A storm like this, only a few years back, had me driving my dying husband around in the car with his ventilator plugged in so it could recharge via the car’s auxiliary power outlet. We went up and down roads and through vineyards and over hills, until the power at home went back on. We had dispensation to be a priority customer given his reliance on oxygen, but we didn’t get the supply immediately and also up until then didn’t have tanks on hand to compensate. (We got them after that and never had to use them.) I am grateful I don’t have to live through all those moments again. Stormy conditions are not always equitable. Some of us have more resources than others, more jackets to put on, better quality umbrellas, back up powerpacks. I have come to consider the non-physical versions of these, resilience tools.
The breath is what distinguishes something as being alive or dead. The raging storm lets me know well I am alive, all creation is alive.
In the storm, the air finds its voice mixed with the staccato of hail, the rumble of thunder, the crescendo of waves of rain crashing like waves on the beach. Then the quiet arrives, not quite silence, as birds find ways to harmonise with the new post-storm atomic score. You take time to clean up debris, replace and restore what is out of place or is not in any shape to be able to be retained. The path of the storm has left a clearing where, there is now, more light.
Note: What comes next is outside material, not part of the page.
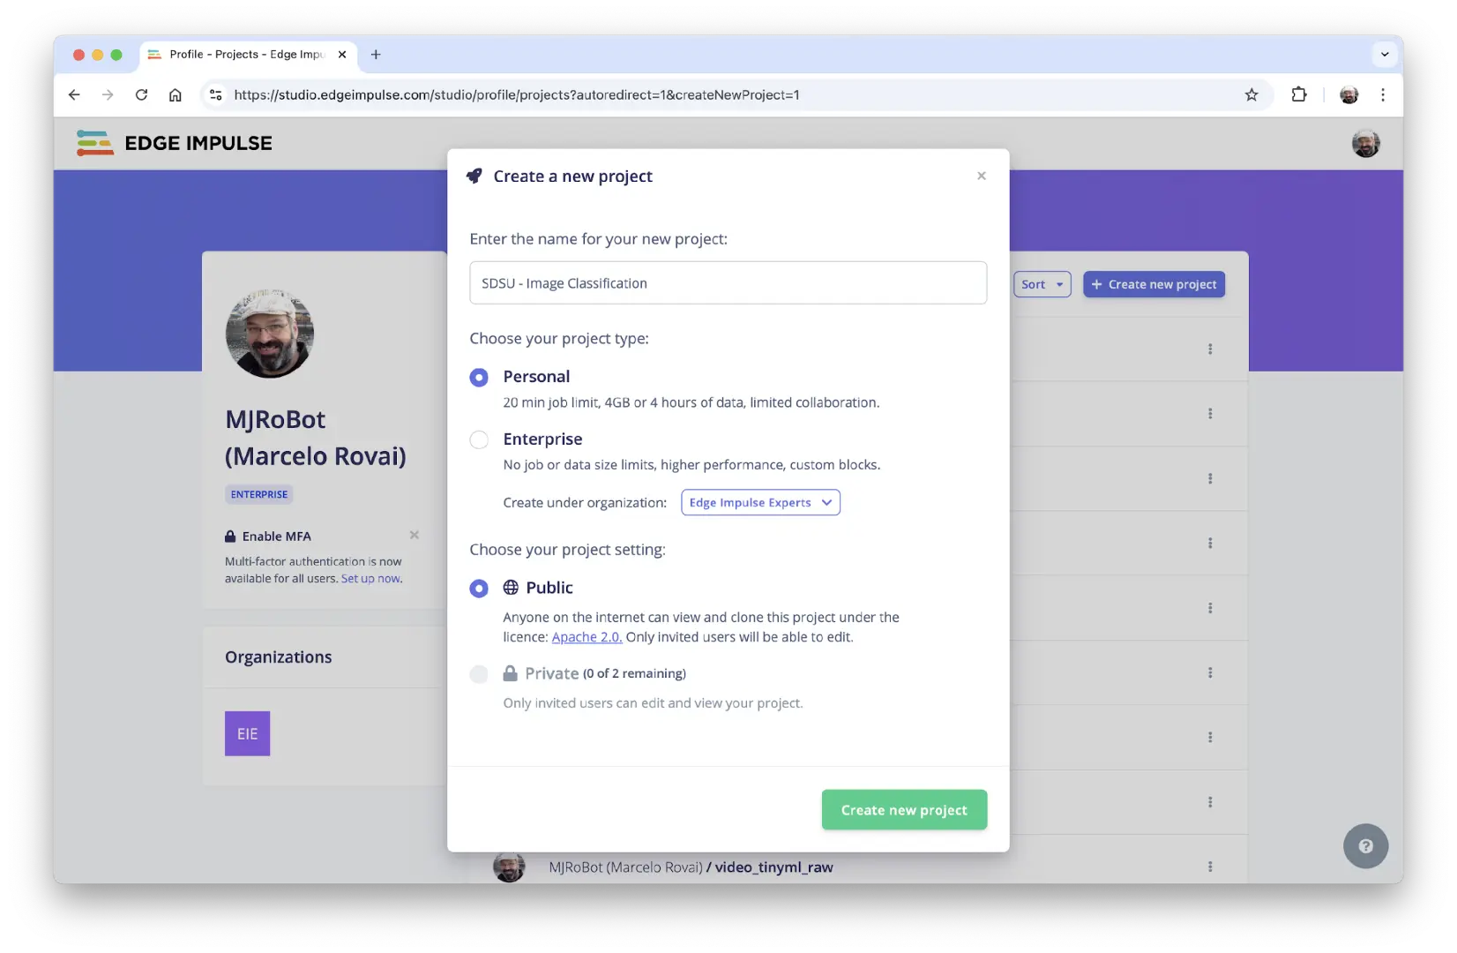
Task: Click the user avatar in the header
Action: point(1365,143)
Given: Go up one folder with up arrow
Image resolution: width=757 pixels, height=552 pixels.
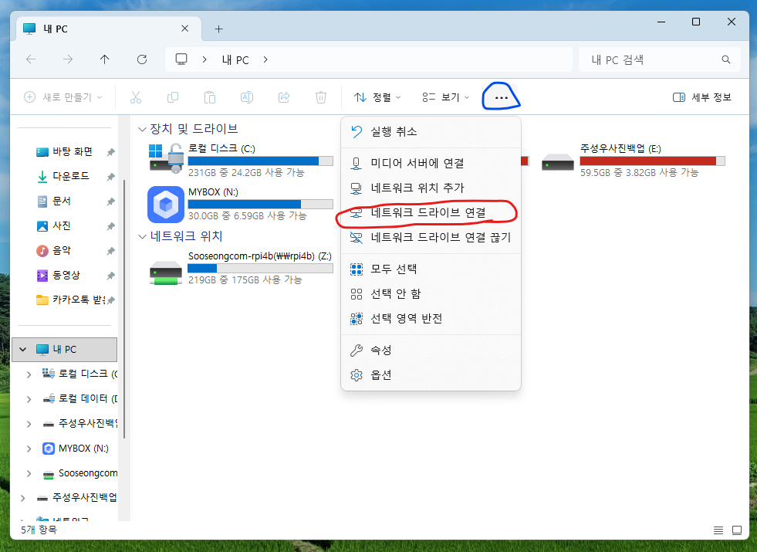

I have been haunted by the past and some very tricky personalities presenting themselves this week. I felt darkness descending and shadows forming, not of my making and not at my invitation. In true Celt fashion, a triptych of deeptime sensory discomfort. The storm blew in to deliver lessons. The electricity lines being down seemed to draw a line, cut off supply and blew away the bad spirits. The elements have guided me and delivered the high, fierce and dangerous winds required to shift the predatory shadows circling me.
The invitation to live in this space between and with the elements, is something I am learning more about, thanks to continuing to delve into my Celtic roots especially through the works of John O’Donohue and guidance of Norin Ni Riain. I am learning to take instruction from the elements, to live more in tune to the seasons, the turn of the sun, the tidal power of the moon and the dance steps of planets and stars. It is not lost on me, this relationship between wind and breath, and the feminine word for spirit (ruah) in the Judeo-Christian tradition. It feels quite pointed and poignant, as I meet the moment of this week, reflecting on the symphonic elemental natural world as my spiritual guide.